Copy the lines of the items below verbatim, beginning at the line that contains "Select Visualizza under Giovane medico" and stopping after the line that contains "Action: [880, 217]".

Data on locating visible targets:
+ + + + +

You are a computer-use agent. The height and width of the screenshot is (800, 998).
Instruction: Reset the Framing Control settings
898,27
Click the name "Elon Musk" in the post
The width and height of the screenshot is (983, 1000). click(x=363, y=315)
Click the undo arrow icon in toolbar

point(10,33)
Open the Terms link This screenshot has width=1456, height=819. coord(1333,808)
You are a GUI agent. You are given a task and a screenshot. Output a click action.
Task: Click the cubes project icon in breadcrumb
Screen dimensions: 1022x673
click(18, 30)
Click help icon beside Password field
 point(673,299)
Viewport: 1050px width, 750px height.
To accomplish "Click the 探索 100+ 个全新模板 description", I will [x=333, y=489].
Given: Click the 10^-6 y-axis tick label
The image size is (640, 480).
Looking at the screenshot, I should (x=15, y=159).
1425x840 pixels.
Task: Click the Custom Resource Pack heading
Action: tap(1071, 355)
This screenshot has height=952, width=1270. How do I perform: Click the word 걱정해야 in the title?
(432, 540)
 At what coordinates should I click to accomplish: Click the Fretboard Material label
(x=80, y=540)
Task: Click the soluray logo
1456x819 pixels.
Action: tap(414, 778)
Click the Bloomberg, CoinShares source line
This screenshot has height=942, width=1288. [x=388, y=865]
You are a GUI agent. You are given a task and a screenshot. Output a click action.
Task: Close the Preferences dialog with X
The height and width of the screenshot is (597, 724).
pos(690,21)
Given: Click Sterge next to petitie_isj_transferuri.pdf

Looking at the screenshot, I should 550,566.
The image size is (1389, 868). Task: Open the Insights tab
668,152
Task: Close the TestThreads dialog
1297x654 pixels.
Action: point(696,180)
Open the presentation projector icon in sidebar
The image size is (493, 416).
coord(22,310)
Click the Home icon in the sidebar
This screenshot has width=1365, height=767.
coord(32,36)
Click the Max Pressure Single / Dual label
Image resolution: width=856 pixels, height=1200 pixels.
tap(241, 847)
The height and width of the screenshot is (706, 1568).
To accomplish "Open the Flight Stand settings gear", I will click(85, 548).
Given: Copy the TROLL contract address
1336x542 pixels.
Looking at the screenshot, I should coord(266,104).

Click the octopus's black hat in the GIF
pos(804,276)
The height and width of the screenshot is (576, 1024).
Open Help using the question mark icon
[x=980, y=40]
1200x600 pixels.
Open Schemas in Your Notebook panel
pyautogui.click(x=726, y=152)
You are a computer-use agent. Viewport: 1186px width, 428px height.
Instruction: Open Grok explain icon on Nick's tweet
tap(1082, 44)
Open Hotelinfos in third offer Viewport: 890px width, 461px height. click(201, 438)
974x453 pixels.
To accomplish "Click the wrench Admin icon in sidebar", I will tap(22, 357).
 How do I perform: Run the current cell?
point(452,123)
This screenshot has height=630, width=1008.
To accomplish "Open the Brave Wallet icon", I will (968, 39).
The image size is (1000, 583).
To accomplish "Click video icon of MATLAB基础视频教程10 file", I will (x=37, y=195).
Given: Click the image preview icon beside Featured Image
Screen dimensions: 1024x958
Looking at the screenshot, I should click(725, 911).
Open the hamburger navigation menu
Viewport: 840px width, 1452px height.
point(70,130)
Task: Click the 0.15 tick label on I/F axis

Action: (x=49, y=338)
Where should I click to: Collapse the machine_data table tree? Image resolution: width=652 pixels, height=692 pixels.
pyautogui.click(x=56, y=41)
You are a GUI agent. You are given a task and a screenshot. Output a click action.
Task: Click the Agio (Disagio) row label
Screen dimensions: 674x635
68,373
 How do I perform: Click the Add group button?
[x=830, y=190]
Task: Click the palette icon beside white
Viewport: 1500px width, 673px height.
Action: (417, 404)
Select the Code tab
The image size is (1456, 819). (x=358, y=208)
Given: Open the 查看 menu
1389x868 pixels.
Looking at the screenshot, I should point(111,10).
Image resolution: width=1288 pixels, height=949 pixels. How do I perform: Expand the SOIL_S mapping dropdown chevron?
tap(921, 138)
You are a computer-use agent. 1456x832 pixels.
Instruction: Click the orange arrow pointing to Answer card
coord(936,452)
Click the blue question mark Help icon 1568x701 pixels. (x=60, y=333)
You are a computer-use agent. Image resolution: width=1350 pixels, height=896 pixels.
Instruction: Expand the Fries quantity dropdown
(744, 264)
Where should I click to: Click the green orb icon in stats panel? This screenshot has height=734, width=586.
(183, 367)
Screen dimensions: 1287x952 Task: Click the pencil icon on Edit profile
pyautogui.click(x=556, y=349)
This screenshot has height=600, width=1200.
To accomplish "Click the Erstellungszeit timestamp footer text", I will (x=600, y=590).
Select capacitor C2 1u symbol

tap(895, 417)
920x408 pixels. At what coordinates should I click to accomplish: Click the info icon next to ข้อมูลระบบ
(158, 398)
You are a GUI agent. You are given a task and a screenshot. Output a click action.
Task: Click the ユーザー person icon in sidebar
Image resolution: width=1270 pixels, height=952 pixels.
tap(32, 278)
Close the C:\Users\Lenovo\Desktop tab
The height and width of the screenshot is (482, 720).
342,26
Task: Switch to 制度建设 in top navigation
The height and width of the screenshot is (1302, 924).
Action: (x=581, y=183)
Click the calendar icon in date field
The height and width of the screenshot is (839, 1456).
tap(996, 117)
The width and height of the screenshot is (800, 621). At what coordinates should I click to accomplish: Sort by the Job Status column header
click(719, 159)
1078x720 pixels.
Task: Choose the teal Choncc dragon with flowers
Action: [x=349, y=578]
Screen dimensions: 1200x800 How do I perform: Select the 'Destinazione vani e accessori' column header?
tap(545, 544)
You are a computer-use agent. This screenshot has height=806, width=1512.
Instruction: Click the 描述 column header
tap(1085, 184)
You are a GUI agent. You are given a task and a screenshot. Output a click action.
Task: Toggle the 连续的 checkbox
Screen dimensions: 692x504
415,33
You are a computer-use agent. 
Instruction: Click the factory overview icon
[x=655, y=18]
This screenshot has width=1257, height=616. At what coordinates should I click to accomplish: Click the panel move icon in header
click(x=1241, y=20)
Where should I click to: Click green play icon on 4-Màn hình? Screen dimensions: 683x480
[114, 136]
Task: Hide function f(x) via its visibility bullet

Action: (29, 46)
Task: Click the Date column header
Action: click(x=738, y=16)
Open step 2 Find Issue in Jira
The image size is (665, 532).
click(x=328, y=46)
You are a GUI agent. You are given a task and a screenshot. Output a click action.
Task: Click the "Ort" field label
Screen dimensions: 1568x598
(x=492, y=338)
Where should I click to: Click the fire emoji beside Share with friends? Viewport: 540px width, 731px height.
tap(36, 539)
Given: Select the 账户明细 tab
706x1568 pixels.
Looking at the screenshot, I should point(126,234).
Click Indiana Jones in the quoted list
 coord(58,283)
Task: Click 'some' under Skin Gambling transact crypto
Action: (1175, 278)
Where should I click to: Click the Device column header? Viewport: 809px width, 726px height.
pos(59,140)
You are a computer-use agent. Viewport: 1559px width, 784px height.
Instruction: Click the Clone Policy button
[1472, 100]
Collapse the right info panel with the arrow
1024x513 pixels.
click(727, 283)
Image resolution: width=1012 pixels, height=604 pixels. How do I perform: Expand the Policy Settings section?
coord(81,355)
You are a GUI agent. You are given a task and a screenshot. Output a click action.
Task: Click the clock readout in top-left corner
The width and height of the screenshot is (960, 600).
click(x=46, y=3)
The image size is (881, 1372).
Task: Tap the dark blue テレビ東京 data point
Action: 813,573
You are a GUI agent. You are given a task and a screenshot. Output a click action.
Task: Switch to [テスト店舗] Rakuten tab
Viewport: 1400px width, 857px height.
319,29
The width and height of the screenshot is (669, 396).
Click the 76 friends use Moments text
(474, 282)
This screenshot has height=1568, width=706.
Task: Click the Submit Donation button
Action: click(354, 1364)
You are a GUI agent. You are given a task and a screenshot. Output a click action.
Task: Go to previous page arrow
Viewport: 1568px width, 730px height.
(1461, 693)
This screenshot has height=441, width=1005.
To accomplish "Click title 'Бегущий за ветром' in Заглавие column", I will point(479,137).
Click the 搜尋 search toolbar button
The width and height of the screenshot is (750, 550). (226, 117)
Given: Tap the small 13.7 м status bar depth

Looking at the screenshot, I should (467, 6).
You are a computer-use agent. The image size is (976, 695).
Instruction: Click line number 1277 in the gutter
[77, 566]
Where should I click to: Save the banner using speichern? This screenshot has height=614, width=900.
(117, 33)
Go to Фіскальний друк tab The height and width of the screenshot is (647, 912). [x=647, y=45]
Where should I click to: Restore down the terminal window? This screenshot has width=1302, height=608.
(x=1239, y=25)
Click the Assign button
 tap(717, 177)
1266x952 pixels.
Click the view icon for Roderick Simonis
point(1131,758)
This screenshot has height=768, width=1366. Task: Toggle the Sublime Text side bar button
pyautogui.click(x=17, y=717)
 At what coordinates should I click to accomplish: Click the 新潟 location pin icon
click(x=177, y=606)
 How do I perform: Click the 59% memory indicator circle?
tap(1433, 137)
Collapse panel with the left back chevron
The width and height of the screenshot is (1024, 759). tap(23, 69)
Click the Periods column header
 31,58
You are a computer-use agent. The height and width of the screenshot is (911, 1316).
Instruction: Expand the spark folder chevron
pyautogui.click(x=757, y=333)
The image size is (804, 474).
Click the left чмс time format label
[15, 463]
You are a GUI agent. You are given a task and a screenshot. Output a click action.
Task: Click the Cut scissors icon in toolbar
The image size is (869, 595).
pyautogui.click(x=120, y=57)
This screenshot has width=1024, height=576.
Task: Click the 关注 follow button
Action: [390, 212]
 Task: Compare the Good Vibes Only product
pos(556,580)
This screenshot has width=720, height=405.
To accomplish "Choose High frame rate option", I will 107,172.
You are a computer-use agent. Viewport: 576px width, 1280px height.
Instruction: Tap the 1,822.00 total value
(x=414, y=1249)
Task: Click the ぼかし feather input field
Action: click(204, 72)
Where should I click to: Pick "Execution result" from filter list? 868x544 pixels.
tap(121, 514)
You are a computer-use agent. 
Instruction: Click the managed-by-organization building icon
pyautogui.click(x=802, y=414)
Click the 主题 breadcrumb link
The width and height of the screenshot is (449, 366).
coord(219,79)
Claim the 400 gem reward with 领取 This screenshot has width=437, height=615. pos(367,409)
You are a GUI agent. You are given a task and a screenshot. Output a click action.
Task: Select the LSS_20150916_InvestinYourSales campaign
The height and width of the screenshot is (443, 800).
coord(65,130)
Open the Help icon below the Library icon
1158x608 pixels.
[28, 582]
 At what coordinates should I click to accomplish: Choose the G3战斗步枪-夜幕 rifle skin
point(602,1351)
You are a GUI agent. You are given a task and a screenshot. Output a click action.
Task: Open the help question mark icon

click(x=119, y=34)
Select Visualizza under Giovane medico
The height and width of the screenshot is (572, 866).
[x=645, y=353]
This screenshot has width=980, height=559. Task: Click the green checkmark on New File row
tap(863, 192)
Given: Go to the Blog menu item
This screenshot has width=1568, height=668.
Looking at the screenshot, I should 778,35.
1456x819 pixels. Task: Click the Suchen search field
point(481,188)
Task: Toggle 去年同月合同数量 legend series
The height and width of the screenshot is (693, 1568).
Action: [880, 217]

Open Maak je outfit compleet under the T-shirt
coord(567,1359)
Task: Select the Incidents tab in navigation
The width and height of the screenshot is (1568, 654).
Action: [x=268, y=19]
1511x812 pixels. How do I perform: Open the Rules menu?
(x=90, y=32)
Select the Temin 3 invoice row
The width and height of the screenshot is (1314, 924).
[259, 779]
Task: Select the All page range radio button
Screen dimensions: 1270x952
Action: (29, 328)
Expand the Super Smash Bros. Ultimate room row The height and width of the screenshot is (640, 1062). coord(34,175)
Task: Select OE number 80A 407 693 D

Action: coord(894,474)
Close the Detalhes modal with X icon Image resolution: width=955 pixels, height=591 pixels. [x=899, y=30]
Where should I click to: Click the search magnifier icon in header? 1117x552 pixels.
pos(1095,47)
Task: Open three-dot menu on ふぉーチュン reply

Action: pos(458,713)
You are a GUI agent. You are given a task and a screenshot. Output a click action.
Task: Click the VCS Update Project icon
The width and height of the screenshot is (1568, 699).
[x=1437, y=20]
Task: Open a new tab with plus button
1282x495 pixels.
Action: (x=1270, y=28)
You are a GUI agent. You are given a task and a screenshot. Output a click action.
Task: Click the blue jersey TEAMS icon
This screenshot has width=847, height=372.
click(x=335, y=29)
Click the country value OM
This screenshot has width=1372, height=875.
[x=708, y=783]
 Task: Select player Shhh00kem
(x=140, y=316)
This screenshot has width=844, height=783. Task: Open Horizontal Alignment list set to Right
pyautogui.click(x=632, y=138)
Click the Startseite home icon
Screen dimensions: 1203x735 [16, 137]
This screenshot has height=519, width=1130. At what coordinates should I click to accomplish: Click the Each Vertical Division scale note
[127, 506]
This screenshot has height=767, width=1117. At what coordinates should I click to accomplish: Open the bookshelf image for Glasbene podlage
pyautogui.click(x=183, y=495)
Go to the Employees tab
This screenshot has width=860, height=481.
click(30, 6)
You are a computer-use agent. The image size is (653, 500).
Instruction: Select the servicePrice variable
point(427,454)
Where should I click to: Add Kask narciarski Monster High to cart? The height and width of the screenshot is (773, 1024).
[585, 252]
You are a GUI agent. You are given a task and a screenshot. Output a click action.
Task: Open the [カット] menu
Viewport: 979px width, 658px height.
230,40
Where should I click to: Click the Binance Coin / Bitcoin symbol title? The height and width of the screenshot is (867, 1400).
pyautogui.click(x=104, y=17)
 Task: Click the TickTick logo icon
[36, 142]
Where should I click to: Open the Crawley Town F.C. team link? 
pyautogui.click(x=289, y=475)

+ + + + +

Response:
Select Visualizza under Giovane medico
The height and width of the screenshot is (572, 866).
[x=645, y=353]
This screenshot has width=980, height=559. Task: Click the green checkmark on New File row
tap(863, 192)
Given: Go to the Blog menu item
This screenshot has width=1568, height=668.
Looking at the screenshot, I should 778,35.
1456x819 pixels. Task: Click the Suchen search field
point(481,188)
Task: Toggle 去年同月合同数量 legend series
The height and width of the screenshot is (693, 1568).
Action: [880, 217]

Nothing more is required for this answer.